They are one of the only providers offering special needs foster care, family preservation, parenting support and education, youth services, and volunteer programs. Changing the mindset has been an educational challenge over the last quarter century.
First, “Romanians now understand that the children will grow better in families, and the importance quality care and nurturing have on children in the first years of life.”
Second, “The mentality that the government can care better for children who grow up in very poor families still remains. Many of the children are still abandoned.”
However, things are improving. Romania tried to create a framework so that the country could deal with the large numbers of children languishing in the centers. “They have developed a foster care program where maternal assistants are hired by the government to care for orphans.” With that in place, “They moved ahead and closed a number of orphanages (now called ‘placement centers’), and they have pledged to close all of them by 2020.”
Bethany Christian Services offers:
In-country foster care
Family preservation and support services
Education and training
It’s a stop-gap measure since there are no national programs in place that prevent child abandonment.

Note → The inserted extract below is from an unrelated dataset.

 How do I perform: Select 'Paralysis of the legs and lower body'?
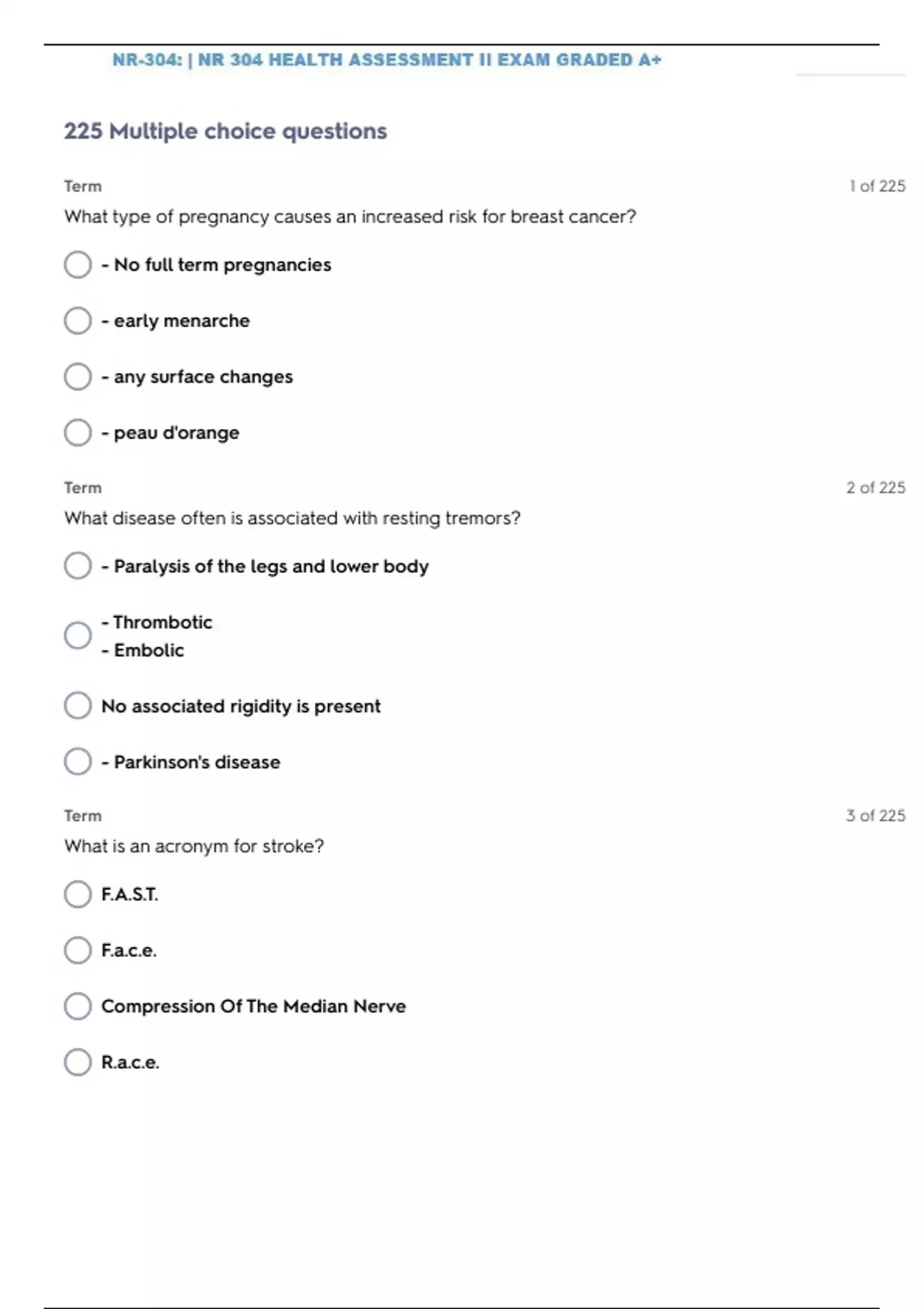[78, 566]
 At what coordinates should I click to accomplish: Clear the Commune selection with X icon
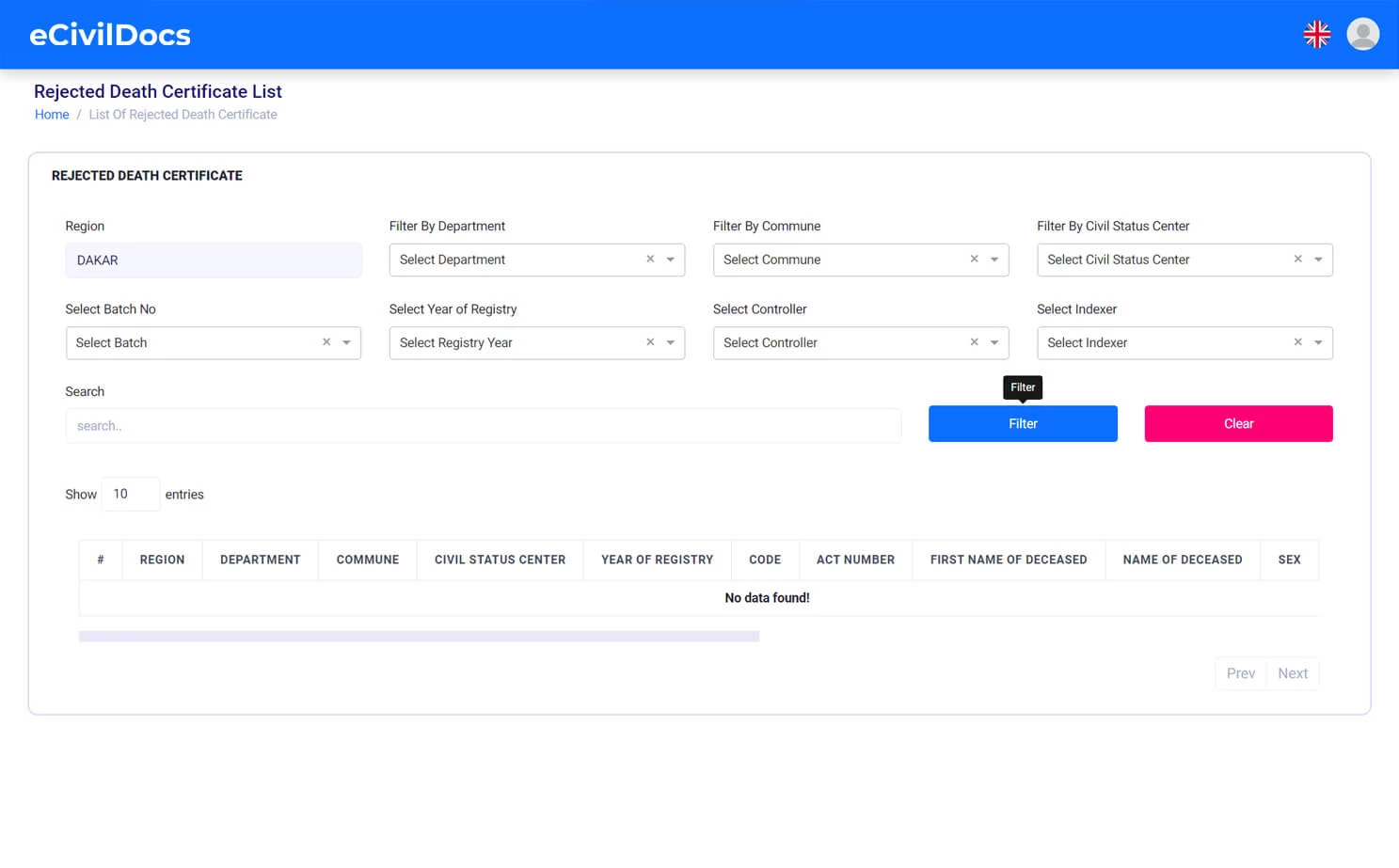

Plus, while the family-based care (foster care) program works, “resources are still very scarce; not many of the children CAN move to foster families because there are not enough.”
Bethany has worked really hard to address these needs, but, says Damacus, “We are only one organization, and I think something probably needs to be done on a larger scale.”
They’re trying to grow the network. “We try to work with other like-minded organizations and help them strengthen their programs and move them away from institutional care to family-based care.”
Part of the reason for Bethany’s success is the understanding that as Christ’s followers, there’s an underlying adoptive story there, too. “We have always tried to inspire these kids and share the Good News to them so they will know that they are not alone, even though they are facing difficult situations; there is hope.”